El fuero, como se sabe, es la protección constitucional temporal en beneficio de la función que realizan altos servidores públicos para no estar sometidos ante amenazas o asechanzas del poder o de adversarios que utilizando como pretexto la existencia de una posible falta o ilícito, desfiguran la acción que se disfraza de justiciera, con la aviesa intención de hacer a un lado a opositores políticos.

El viernes pasado fue colmada esta hipótesis, no sólo por las inconsistencias de los argumentos de la Fiscalía General de la República que limitó su acusación a la falta del pago de impuestos del gobernador de Tamaulipas, sino por la falta absoluta de razones en la Sección Instructora de la Cámara de Diputados. Más evidente fue el contraste, cuando en la misma sesión se desecha una petición de la Fiscalía de Chihuahua con mayores evidencias que el caso del gobernador Francisco García Cabeza de Vaca. En la aprobación del dictamen, mucho más escueto que los señalamientos múltiples que se hicieron desde el púlpito de las conferencias mañaneras, destacó la falta de razones y la impericia que sin pudor exhibieron los integrantes de la mayoría de los diputados.

A esta actitud ominosa de quienes más que representantes de la ciudadanía, se asumen como integrantes de la ‘Cuarta Transformación’, debe sumarse también la respuesta en silencio, inmediata y sin análisis que obsequió el Congreso tamaulipeco, negando toda posibilidad de sustraer del fuero constitucional al Ejecutivo estatal. Cualquiera puede entender que ante una acción vulnerante de la soberanía estatal se dé una resolución beligerante y confrontante como la que el mismo día se dio por los representantes federales, pero no justifica que en un Parlamento, por reducido que éste sea, se deje de parlamentar.

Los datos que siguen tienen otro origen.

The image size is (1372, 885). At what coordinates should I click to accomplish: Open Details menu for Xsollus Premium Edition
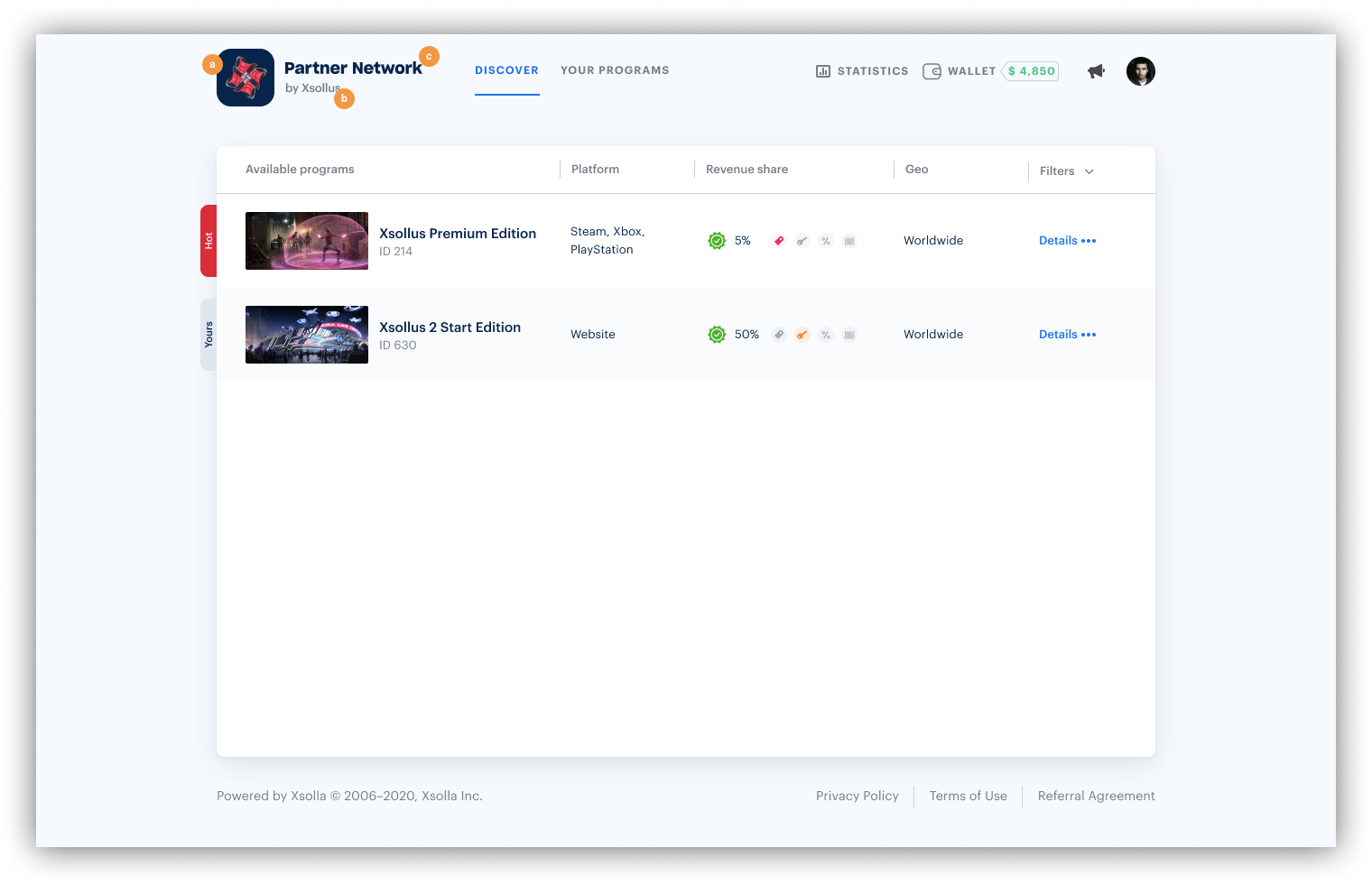coord(1067,241)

Es de dar pena la manera tan irracional y tan burda con que se ejerce el poder congresional con el único propósito de satisfacer apetitos y fobias partidistas que destacan ciegamente la relevancia de las mayorías, a las que poco les importa la verdad o la contundencia de los hechos, pues el único afán que los mueve es el aniquilamiento del adversario.

Nadie puede oponerse a la aplicación de la ley y tratar de aprehender los extremos de la verdad y la justicia, pero cuando es de manifiesto que es utilizada como pretexto y se vuelve selectiva; entonces no hay duda es INJUSTICIA.